Fear—that was the true source of Richard’s coma. Fear of life. Fear of human contact. Fear of doing something stupid. Fear had sent him diving into the world of the phosphorous shine.
Wendell understood it all, because he shared it. He lived his life inside the electronic game box, killing and rekilling people centuries dead, to flex his embryonic courage against other Masters—people who might be just as weird and anti-social as he, if not exactly in the same way. He wasn’t sure, but he suspected that the Masters’ Guild was another of the many refuges for loners, cowards, and repressed crazies. If one could handle the occupation, it paid better than bookkeeping, running projectors, wandering carnival crowds, and the rest. An occasional normal like Terri or Kirk Emerald preserved the staid image.
Someday he would quit. He certainly wouldn’t want anyone ever replaying his life, and improving upon it.
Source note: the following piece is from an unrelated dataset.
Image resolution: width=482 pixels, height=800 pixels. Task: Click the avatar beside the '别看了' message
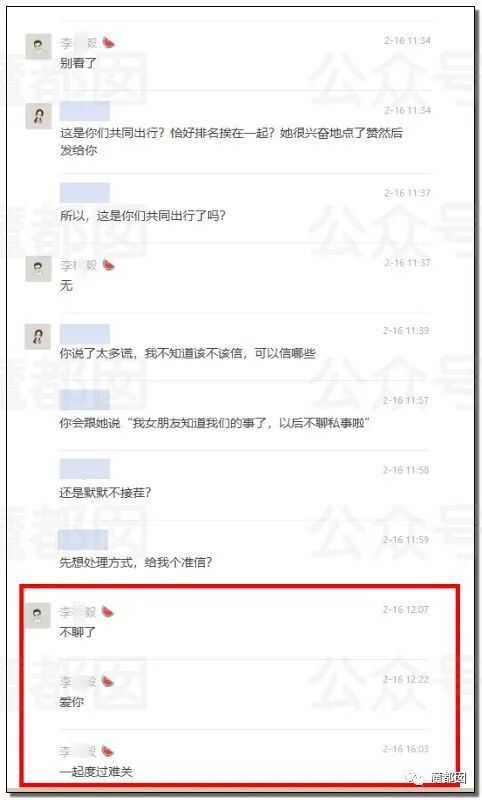38,47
How would Napoleon fee
l, seeing Wendell win Leipzig and Waterloo over and over again? It was a funny business.
The coma was a combination of electronic mishap and willful escape. Wendell had no idea how Richard’s presence in his mind had really come about, but he was certain that some volition was involved in Richard’s remaining there, even if it was all subconscious. Out of boredom, Wendell tried to imagine that he, motionless in the consuming black silence of his room, was also in a sort of trance. For a fleeting second, the escape had its attraction: no fears, no contests, and no irrevocability, like suicide. Then his physical exhaustion intruded upon his senses again, dissolving the respite. Not a trance, just old insomnia.
Until Crandall had mentioned the new tandem game that night, Wendell had hoped, guardedly, that their symbiotic relationship would reach an end soon. If Richard was as bored with it as he was, then the subconscious desire to maintain it would fade away. Now, the new game would bring another exciting dimension into their lives. And Wendell would never be able to request being left alone outright—not with his lifelong fear of others making that same request to him.
If Richard could listen to these thoughts, he gave no sign.
Shrugging away his serious concerns, Wendell took a deep breath. Without intending to, he began to visualize surroundings, somewhere out in the darkness. Then, amused, he began listing them in order from beyond his left ear, clockwise: alarm radio with voice-activated clock, set to light up when he gave the Clan Munro battle cry in Gaelic; the controls to an elaborate sound system which was similarly started or stopped by listing the first three Plantagenet kings or the last three Capetians, respectively; a video desk and television receiver whose channels were selected by the names of certain standard military procedures in Sun Tze’s Art of War, a desk with a combined telephone and dictaphone set rendered usable from across the room by reciting any two of the major military contributions of the Mongol armies of Genghis Khan; a small movie projector which, unfortunately, had to be operated manually; last, floor-to-ceiling bookshelves, totally filled, which covered an entire wall. They were his instant references, the ones most needed or the ones most rarely in libraries.